Assim, um ano depois, o Porto não só não conseguiu colmatar devidamente a saída de Pepe – Pedro Emanuel é um jogador competente, mas que está longe da capacidade de recuperação do agora central merengue – como perde ainda o elemento que mais capacidade de recuperação dava ao sector, Bosingwa, e ainda um elemento preponderante no capitulo posicional, particularmente na ocupação do espaço entre a linha média e a defesa na altura do tal pressing que escondeu em 07/08 os efeitos da perda de Pepe. Como ponto positivo para toda esta evolução fica apenas o crescimento de Bruno Alves, já que Fucile interrompeu as boas indicações iniciais com algumas más exibições em períodos decisivos e que o tornam num recurso não totalmente fiável.
O Porto tem, por isso, para este defeso a tripla tarefa de encontrar 3 substitutos credíveis para outras tantas perdas, sob pena de pagar em 08/09, o preço defensivo destas saídas. Aqui fica um pequeno olhar para as alternativas internas, antecipando a conclusão de que a SAD precisará de encontrar no mercado 2 jogadores para entrar no onze base, esperando ainda por uma revelação no centro da defesa em 07/08 (entre Rolando ou Stepanov).
Stepanov – A história do próprio Pepe serve de atenuante para a má época deste ex-Trabzonspor. Stepanov é jovem, tem atributos físicos e técnicos que também o favorecem, mas para se jogar a este nível numa posição defensiva é preciso ter melhores decisões e errar muito menos. Esse é o desafio de Stepanov para uma época que pode ditar a sua derradeira oportunidade de dragão ao peito.
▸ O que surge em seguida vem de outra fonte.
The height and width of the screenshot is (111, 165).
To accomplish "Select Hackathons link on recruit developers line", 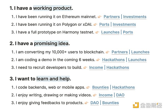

Rolando – Perante a não afirmação de Stepanov, o Porto reforçou-se em Portugal com Rolando. Não estranha o reforço se atentarmos, precisamente aquela que foi a principal característica perdida pela defesa portista com a saída de Pepe: a velocidade. Esse é um dos maiores atributos de Rolando mas que não me faz deixar de pensar que, apesar de lhe reconhecer potencial (que depende da evolução do próprio), dificilmente poderá ter, já em 08/09, uma época de afirmação total. O jogo aéreo – onde o Belenenses falhava muitas vezes colectivamente – e alguma maturidade decisional serão os pontos em que precisa de progredir.
Bolatti – Entrando no “campo” de Paulo Assunção esta será a única opção interna. Uma aposta em 07/08 que, arrisco, terá mesmo sido a pior da temporada. É verdade que Bolatti é jovem e está ainda em adaptação mas o que se lhe viu foi, mais do que mau, recorrentemente mau. Será uma enorme imprudência não recrutar alguém de “peso” para esta posição.
Benitez – Já aqui escrevi sobre ele e não vou acrescentar muito ao que então referi, esperando para ver. De todo modo, reforço o que apontei então: parece-me que a sua contratação dificilmente se enquadrará numa substituição directa de Bosingwa, antes sim em mais uma alternativa a preparar uma provável saída de Cech.